Hello
I would like to use Cuda kernel in different thread.
Is threre any problem to use cuda function in different std::thread?
Should I have trouble if I use a cuda allocation or copy memory from different thread?
Hello
I would like to use Cuda kernel in different thread.
Is threre any problem to use cuda function in different std::thread?
Should I have trouble if I use a cuda allocation or copy memory from different thread?
You don’t have to actually a separate thread. The CUDA calls are non-blocking. So you can just call a kernel and then it’ll execute in the background while your current thread continues executing.
Edit:
Realized I didn’t actually answer your question :P
No, there’s no added danger in calling a CUDA kernel from a separate thread. And because threads in a process share the same memory space, it’s even safe to allocate in one thread and then simply pass the pointer to the allocation around by value. Mind you, you’ll have to manually manage the lifetime of the allocation yourself so this isn’t particularly recommended.

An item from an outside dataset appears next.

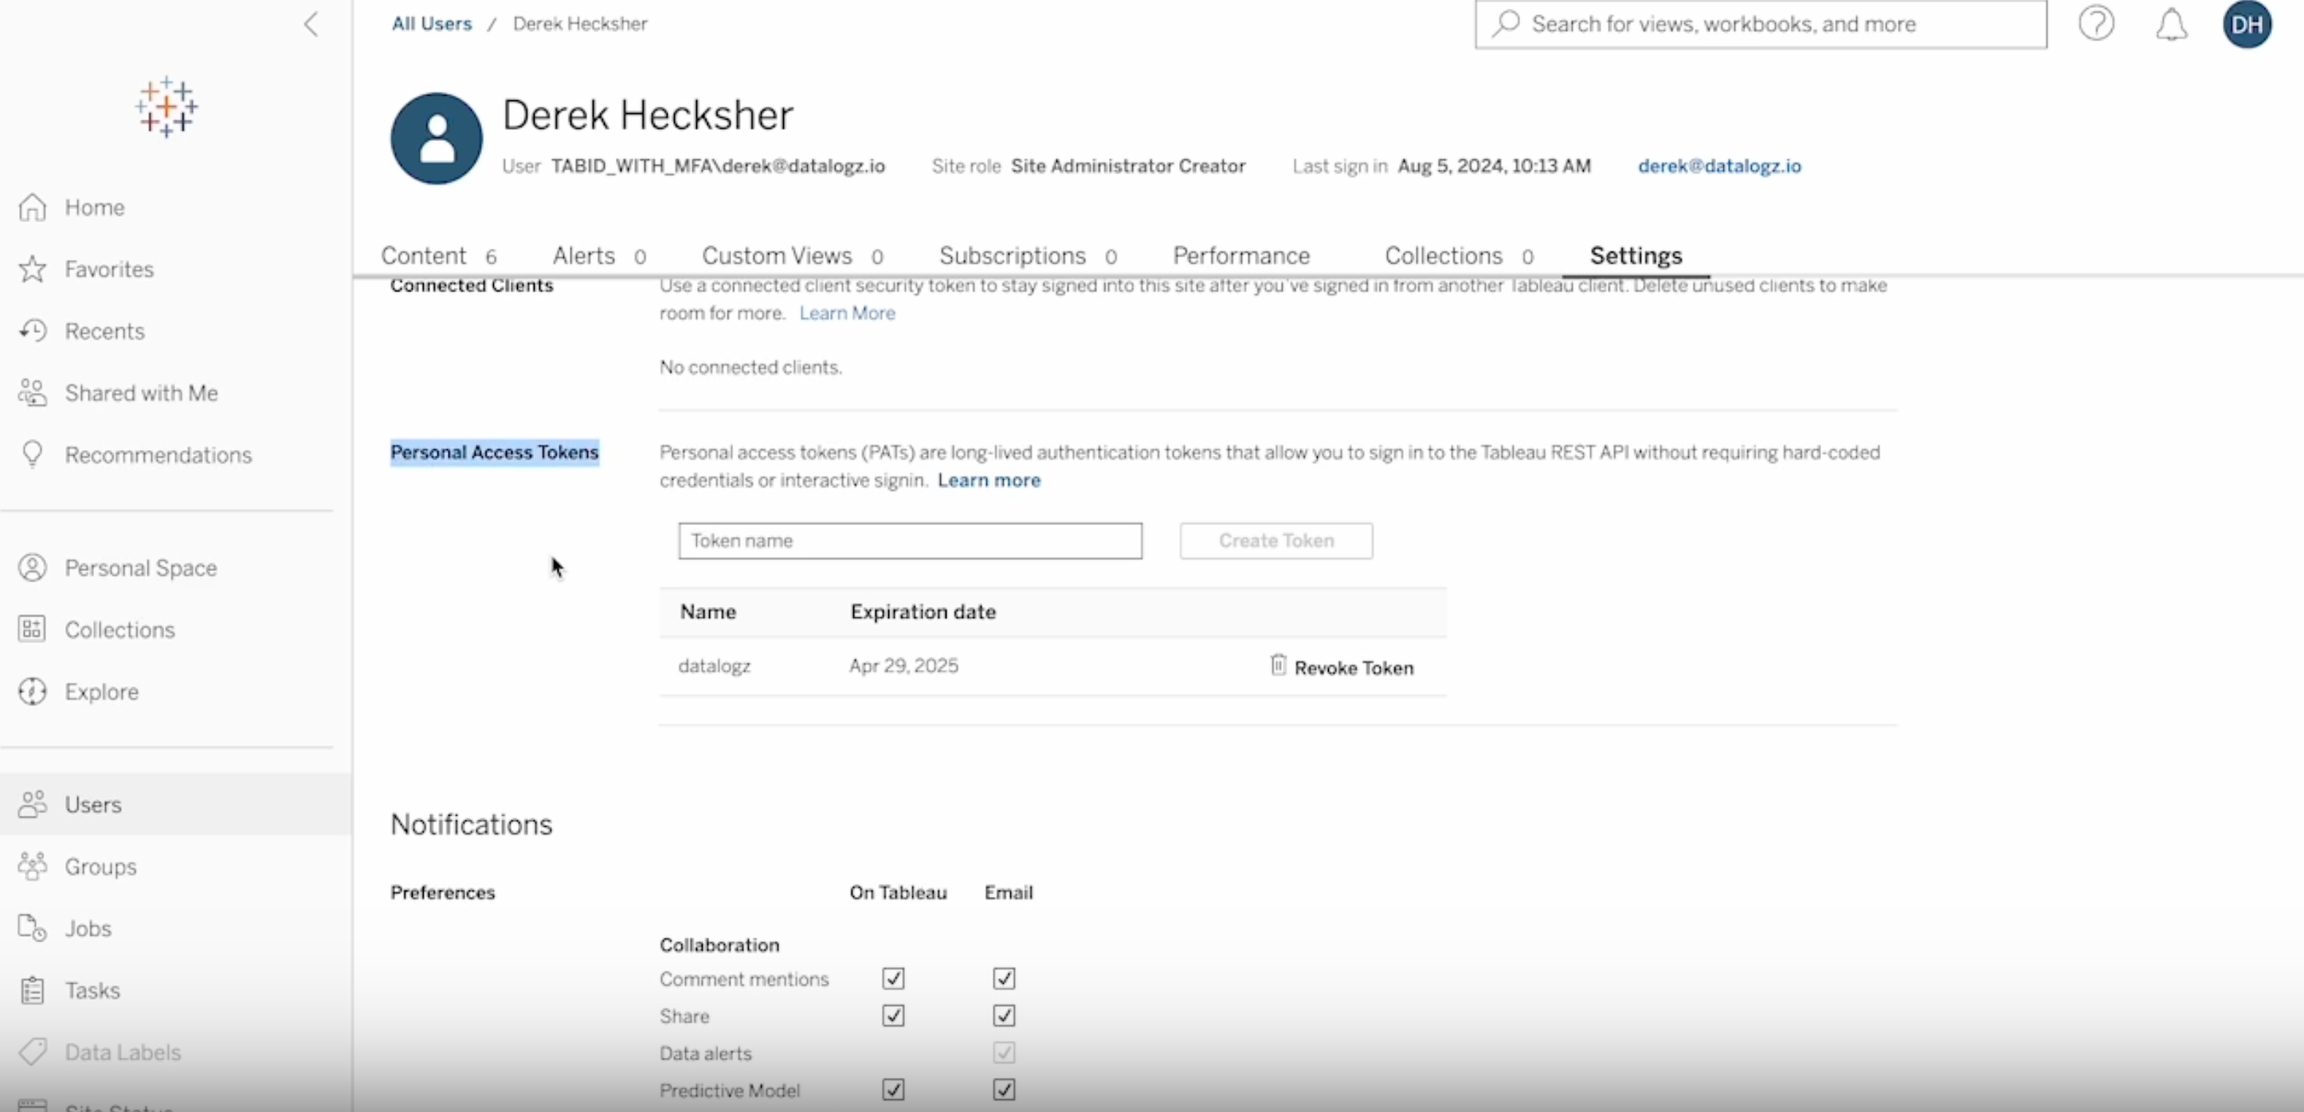Viewport: 2304px width, 1112px height.
Task: Click the Token name input field
Action: click(909, 541)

Remember, CUDA is a C++ API. C++ supports RAII and that’s a paradigm I wholeheartedly endorse instead of passing around raw pointers and manually releasing the resources yourself.
Thank you for the answer. I know that when I use cudaMemcpy in different there I had to worried about the inter process copy. So I had to use asynchronous cudaMemcpy to avoid that.
But when I only do kernel processing at the same time from different cpu thread do I have to use asynchronous launch of kernel with stream or should this be all right?
I just notice a strange think.I made two program. The first with multiple thread which run the same kernel function and the memory allocation and copy on cuda. The second is the same program execute only in one thread.
I run the first program versus I run the second program multiple time (I run the function ./myprogram on different terminal and they run parallely).
The second version seems to work properly with no conflict between memory allocation and copy, the first go wrong. Both of the execution type should go wrong? why the second seems to work properly?
You should definitely post a small example of what’s going on just so we can all take a look at it.